● **Votre consigne**
D'après l'extrait sur la photobiomodulation, quelle entreprise a fabriqué le casque testé par les chercheurs français ?

● **Passage cité**

▬▬▬

Dans le cadre de Recovery, il s'agit d'une source lumineuse triphotonique qui associe la stimulation lumineuse à l'utilisation de champs magnétiques pour mieux maîtriser les longueurs d’onde employées (entre 600 et 1 200 nm, soit entre le rouge et l'infrarouge). Selon des mesures réalisées chez des gros animaux, une portion significative des photons émis parvient au cortex cérébral, où ils ont un effet sur la circulation sanguine locale, la production cellulaire d’énergie et l'activité anti-inflammatoire.
Le dispositif testé par les chercheurs français se présente sous la forme d'un casque fabriqué spécifiquement par l'entreprise montpelliéraine RegenLife. Si l'ensemble du crâne est exposé, cinq zones sont ciblées en priorité : cervico-occipitale, fronto-pariéto-occipitale médiane, occipitale, temporale et préfrontale.
La photobiomodulation en soi n'est pas un concept neuf. En 1903, le Dr Niels Ryberg Finsen recevait le prix Nobel de médecine pour ses travaux sur la découverte de l'effet de la photothérapie sur les patients atteints de lupus vulgaris. « Les applications ont essentiellement été faites dans le domaine de la dermatologie, explique le Dr Jean-François Chermann. Dans les clubs de rugby professionnels, le procédé est déjà employé pour réduire les dommages liés aux traumatismes musculosquelettiques », indique-t-il.
Deux séances de 20 minutes
Au cours de l'étude, les chercheurs ont recruté 50 sportifs (ves) dont 48 joueurs et joueuses de rugby, (2 footballeurs professionnels), des hommes dans 88% des cas, qui avaient subi une commotion lors d'un match ou d'un entraînement. Les participant.e.s ont eu deux séances de 20 minutes de photobiomodulation : une première moins de trois jours après le choc (le délai moyen était de deux jours) et une autre sept jours après cette première séance.
Les volontaires ont répondu à un autoquestionnaire, 14 jours après la première séance de photobiomodulation et à un questionnaire clinique au bout de 52 jours. Cette étude ne comportait pas de groupe contrôle, mais les auteurs ont toutefois réparti les volontaires en deux groupes soumis à des signaux lumineux de respectivement 5 et 10 Hz.

▬▬▬

● **Informations**
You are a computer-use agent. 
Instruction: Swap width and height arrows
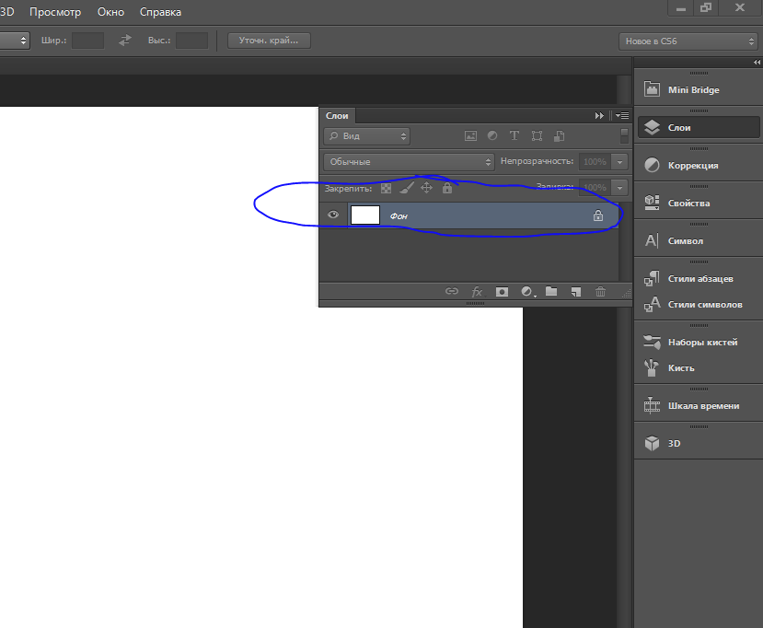(x=125, y=41)
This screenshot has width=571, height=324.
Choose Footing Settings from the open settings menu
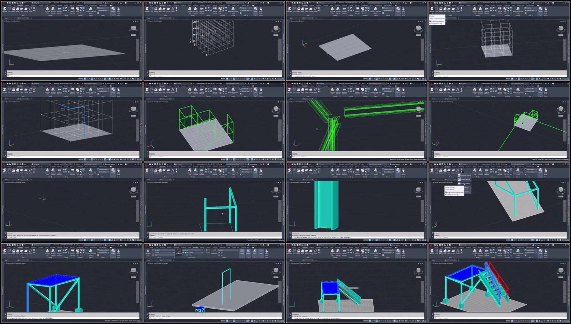coord(465,183)
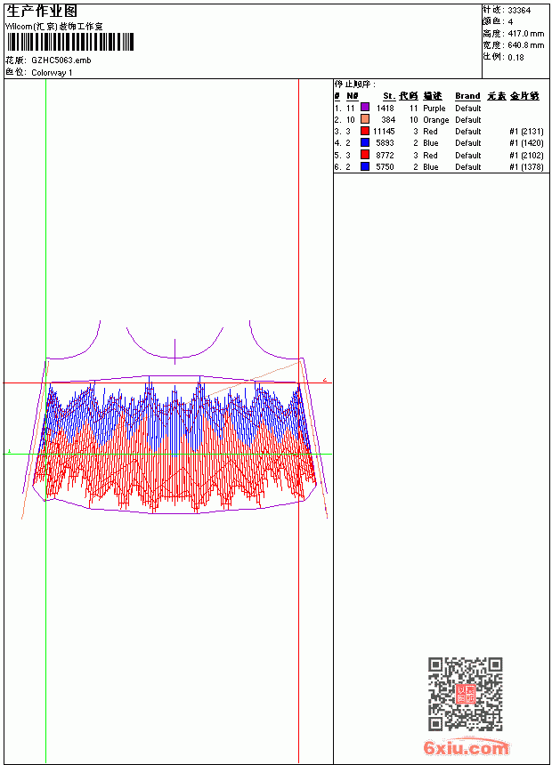Click the purple cross mark above the design
Viewport: 552px width, 765px height.
coord(175,351)
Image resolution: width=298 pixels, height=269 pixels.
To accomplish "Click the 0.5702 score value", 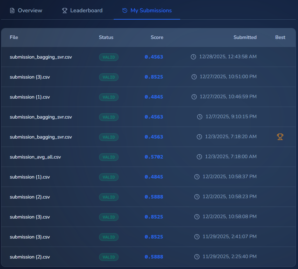I will [154, 157].
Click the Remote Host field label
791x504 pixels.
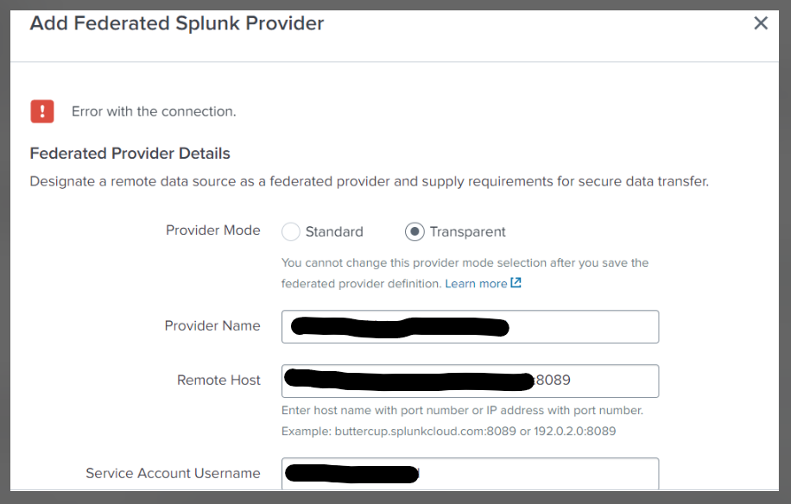[218, 380]
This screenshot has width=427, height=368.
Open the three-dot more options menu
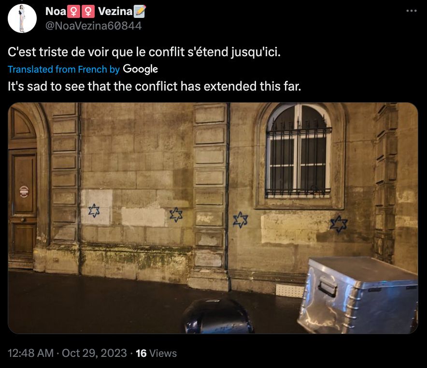point(411,11)
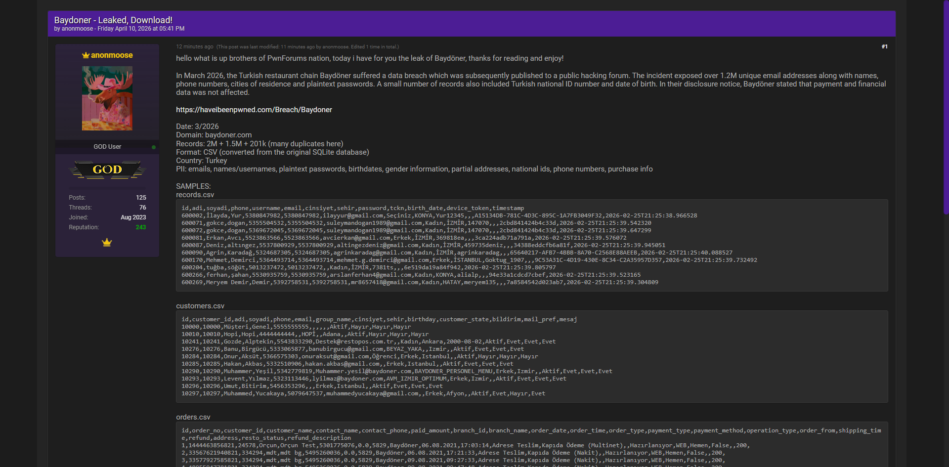The width and height of the screenshot is (949, 467).
Task: Click the post number #1 permalink
Action: 884,46
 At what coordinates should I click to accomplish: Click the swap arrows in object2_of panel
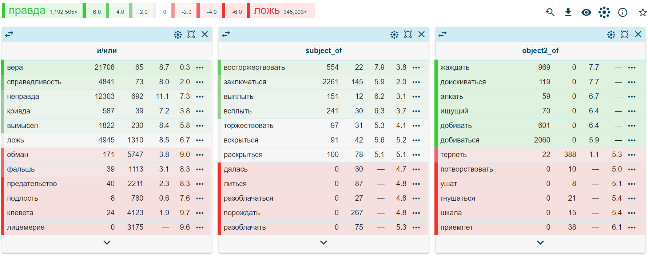pos(442,34)
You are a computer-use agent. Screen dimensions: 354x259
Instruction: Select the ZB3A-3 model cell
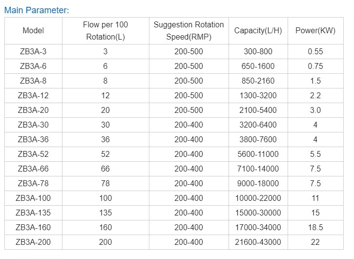33,51
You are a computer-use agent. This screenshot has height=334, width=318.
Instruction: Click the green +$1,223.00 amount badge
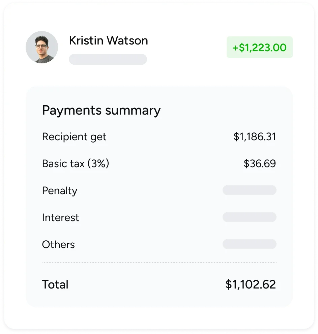pyautogui.click(x=259, y=47)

▬▬▬

● **Résultat**
L'entreprise montpelliéraine RegenLife.